Simple, movilizadora, austera, la historia no peca de soberbia sino que se ata y nos ata como lectores a una vida tan simple, tan poco soberbia como la de cada uno de nosotros. El coloquial que predomina tanto en los diálogos como en el discurso narrativo es tan cercano a nuestra cotidianidad que no podemos menos que sentir que estamos entablando una charla con todos y cada uno de los personajes.
Es poco discutible entonces su silencio mediático, para qué hablar de más si sus historias hablan por ella misma, para qué sumar palabras altisonantes o entreveradas explicaciones técnicas. La vida no se explica, la vida se vive y una novela que se vive como El hilo azul, no necesita explicaciones sino simplemente ser leída.

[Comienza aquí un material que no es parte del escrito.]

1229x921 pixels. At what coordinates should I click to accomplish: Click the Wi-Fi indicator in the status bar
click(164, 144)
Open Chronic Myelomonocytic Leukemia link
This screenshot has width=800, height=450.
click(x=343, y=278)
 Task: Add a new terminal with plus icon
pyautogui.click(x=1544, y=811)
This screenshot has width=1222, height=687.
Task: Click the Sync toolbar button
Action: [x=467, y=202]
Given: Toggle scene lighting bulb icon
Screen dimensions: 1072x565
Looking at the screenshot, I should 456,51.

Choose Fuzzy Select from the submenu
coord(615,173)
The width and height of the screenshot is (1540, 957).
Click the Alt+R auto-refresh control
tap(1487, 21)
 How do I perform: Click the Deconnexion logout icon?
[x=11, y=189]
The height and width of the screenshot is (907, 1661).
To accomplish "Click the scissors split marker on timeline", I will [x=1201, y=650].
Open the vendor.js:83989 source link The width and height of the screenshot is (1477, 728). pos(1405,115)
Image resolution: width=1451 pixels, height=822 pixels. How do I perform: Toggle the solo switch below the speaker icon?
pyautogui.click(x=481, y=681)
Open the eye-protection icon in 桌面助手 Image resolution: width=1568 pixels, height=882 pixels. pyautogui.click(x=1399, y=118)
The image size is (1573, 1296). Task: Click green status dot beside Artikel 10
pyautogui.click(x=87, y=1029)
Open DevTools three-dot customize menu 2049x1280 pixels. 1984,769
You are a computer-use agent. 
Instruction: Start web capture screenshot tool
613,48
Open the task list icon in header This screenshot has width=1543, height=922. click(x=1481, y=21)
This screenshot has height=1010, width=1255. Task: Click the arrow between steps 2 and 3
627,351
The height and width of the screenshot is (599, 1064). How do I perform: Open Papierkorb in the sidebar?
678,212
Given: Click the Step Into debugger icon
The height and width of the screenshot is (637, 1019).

No es la carne y la sangre, sino el corazón, lo que nos hace padres e hijos, dijo Friedrich Schiller, poeta romántico de finales del siglo XVIII. El corazón de los Whitshank se mete en nuestra sangre, nos materializamos en los miembros de esta familia, quizás para conocernos un poco mejor a nosotros mismos, quizás para comprender que como Los Whitshanks, somos parte de una familia ordinaria, pero nuestras vidas son extraordinarias.
La historia nos completa a tal punto que incluso abre nuevos interrogantes sobre nosotros mismos. Una pregunta queda aleteando más allá del punto final: ¿Puede una familia, hoy en día, aspirar a la felicidad? La respuesta está en cada uno de nosotros y en nuestras familias.